Jack spojrzał na nią z ukosa i zobaczył rumieniec, który nie znikał z jej policzków. Pogładził jej dłoń, jakby chciał wetrzeć w skórę odcisk pocałunku, który przed chwilą tam złożył.

– Nie mogę.

– Czy… czy chodzi o to… że masz dziś jeszcze jedną wizytę? – zapytała z wahaniem. Na myśl o tym, że z jej ramion pójdzie prosto do innej kobiety, poczuła się okropnie.

Roześmiał się krótko.

– Dobry Boże, nie. Tylko że… – Urwał i spojrzał na nią przeciągle. – Wkrótce to zrozumiesz. – Pochylił się i pocałował ją lekko w podbródek, policzki i powieki.

– Już więcej… po ciebie nie poślę – oznajmiła zażenowana. Sięgnął po leżący obok pled i okrył ją starannie.

– Tak, wiem – odrzekł, wyraźnie rozbawiony.

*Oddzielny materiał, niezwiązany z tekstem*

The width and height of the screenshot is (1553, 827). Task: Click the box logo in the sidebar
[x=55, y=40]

Nie otwierając oczu, słuchała szelestu lnianej tkaniny, kiedy Jack ubierał się przy kominku. Ze wstydem, ale i z przyjemnością, rozmyślała o tym, co jej się przydarzyło tego wieczora.

– Dobranoc, Amando – powiedział cicho i odszedł, a ona została sama, półnaga, w pomiętej sukni, oświetlona tylko blaskiem ognia. Miękki, kaszmirowy pled otulał jej nagie ramiona. Rozpuszczone, wijące się włosy spływały na oparcie kanapy.

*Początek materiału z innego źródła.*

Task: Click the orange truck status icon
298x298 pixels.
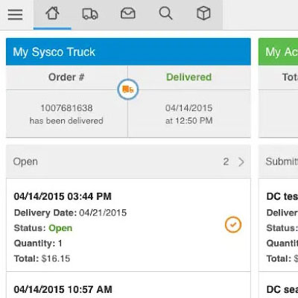Action: coord(127,89)
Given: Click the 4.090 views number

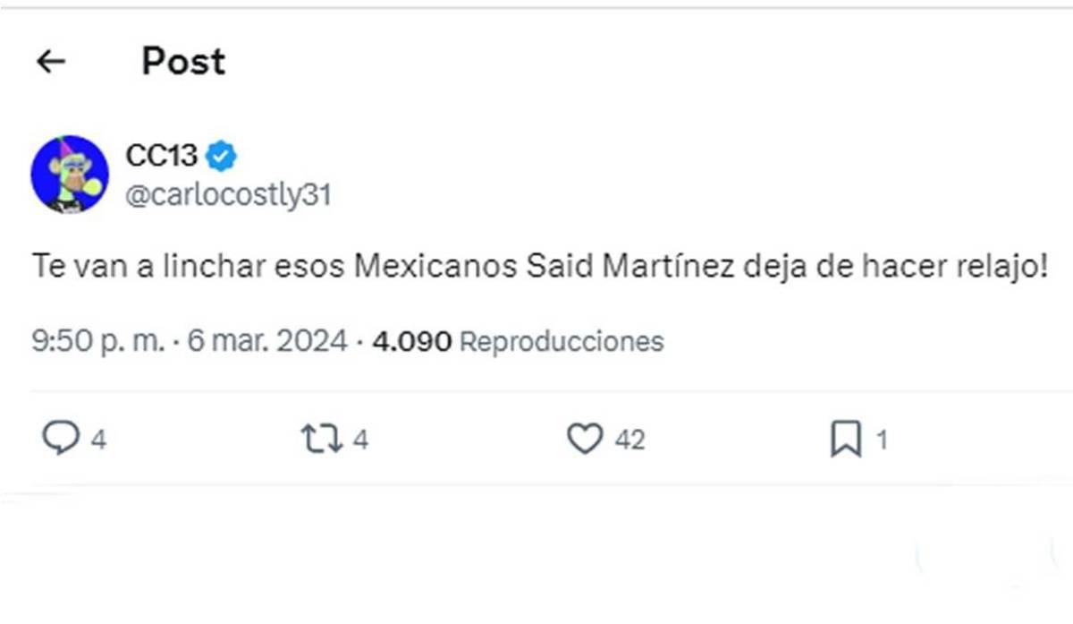Looking at the screenshot, I should click(413, 341).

Przychodziły jej do głowy bezsensowne myśli… Miała ochotę odwiedzić Gemmę Bradshaw i wypytać ją o mężczyznę, którego tu dziś przysłała. Chciała dowiedzieć się o Jacku czegoś więcej. Ale czemu miałoby to służyć? On żył w zupełnie innym świecie – podejrzanym i zagadkowym. Nie mogłaby się z nim zaprzyjaźnić i choć dziś nie wziął od niej pieniędzy, następnym razem na pewno by to zrobił. Nie spodziewała się, że ogarną ją takie uczucia. Miała wyrzuty sumienia, ale czuła też jakąś tęsknotę. W całym ciele nadal rozpływało się rozkoszne ciepło, a po skórze przebiegały lekkie dreszcze, jakby ktoś lekko dotykał jej piórkiem. Przypomniała sobie jego śmiałe dłonie, usta na swoich piersiach i z jękiem wstydu zakryła pledem twarz.

Jutro rozpocznie resztę swojego życia, tak jak to sobie obiecała. Ale tej nocy pozwoli sobie na fantazje o mężczyźnie, który już w tej chwili wydawał jej się bardziej postacią ze snu niż człowiekiem z krwi i kości.

– Wszystkiego najlepszego z okazji urodzin – wyszeptała sama do siebie i uśmiechnęła się.

3

Po śmierci ojca Amanda bez wahania podjęła decyzję o przeprowadzce do Londynu. Mogła zostać w Windsorze. W tym mieście, oddalonym zaledwie około czterdziestu kilometrów od Londynu, znalazłaby również kilku zasługujących na uwagę wydawców. Mieszkała tam od urodzenia. Siostry wraz z rodzinami osiedliły się w najbliższej okolicy, jej natomiast ojciec zapisał w testamencie mały, ale wygodny rodzinny dom Briarsów.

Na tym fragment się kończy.